= Eingetragene Genossenschaft =

An "eG" or eingetragene Genossenschaft is a "registered cooperative society" under German Law. Unregistered cooperatives are also possible in Germany but practically never used in practice. In 2004 there were 5470 registered cooperative societies.

"eG"'s are relatively rare commercial entities in Germany.

In some ways they're similar to registered associations (i.e. "eV" or eingetragener Verein) except for the fact that an "eG" may carry out "commercial operations" whereas a "registered association" (i.e. club) is specifically restricted under German law Section §21 of the German Civil Code or "Bürgerliches Gesetzbuch(BGB)" to being a "non-economic association" i.e. it may not carry out any commercial business operations.

They are a special form of commercial association established to reduce barriers of entry for specific activities that lie in the public interest.

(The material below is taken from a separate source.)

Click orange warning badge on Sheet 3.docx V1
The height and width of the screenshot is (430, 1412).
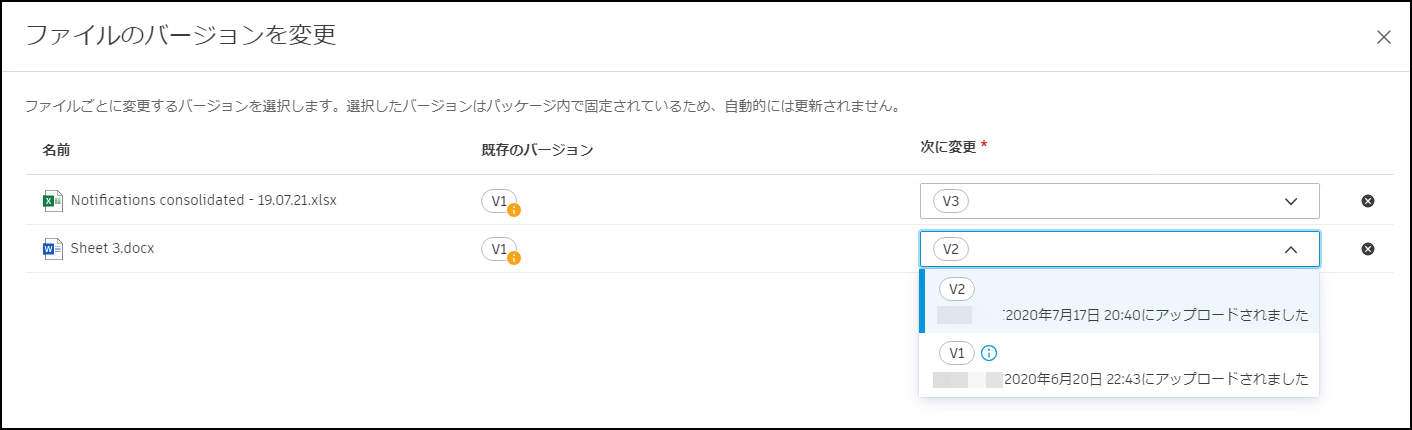514,258
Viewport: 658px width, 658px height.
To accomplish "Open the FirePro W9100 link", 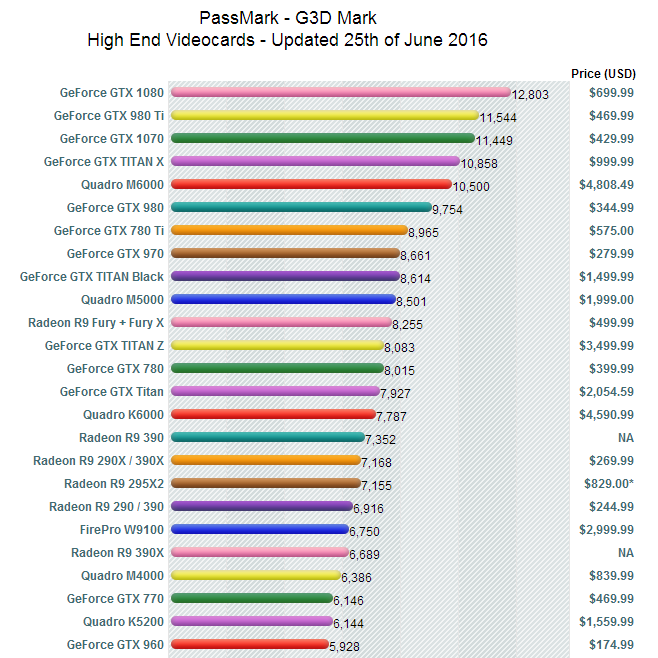I will point(122,530).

The "eG" seems like a mixture of capital (especially Company) and an association.

These organizations have limited liability for their members with regard to debt repayment. The private assets of "eG" members can never be called on by the "eG" or its creditors to pay for a debts that the "eG" may incur. Under the "eG" rules it is also possible that certain funding commitments of its members also repaid in the case of a bankruptcy. Participants in an "eG" must be legal "members" of their "eG". In addition, "eG"'s are subject to compulsory audits under law. Mandatory membership and audit costs can be considerable financial burdens for new and small cooperatives.

The organization must promote the interests or business of its members, or their social or cultural interest through their joint operation under Section §1 of the German Cooperative Society Act or "Genossenschaft Gesetz(GenG)" It is a legal person under Section §17 of the German Cooperative Society Act or "Genossenschaft Gesetz(GenG)" and
Under German commercial law an eG is recognized as a form of merchant. Section §2 of the German Commercial Law Act or "Handelsgesetzbuch(HGB)".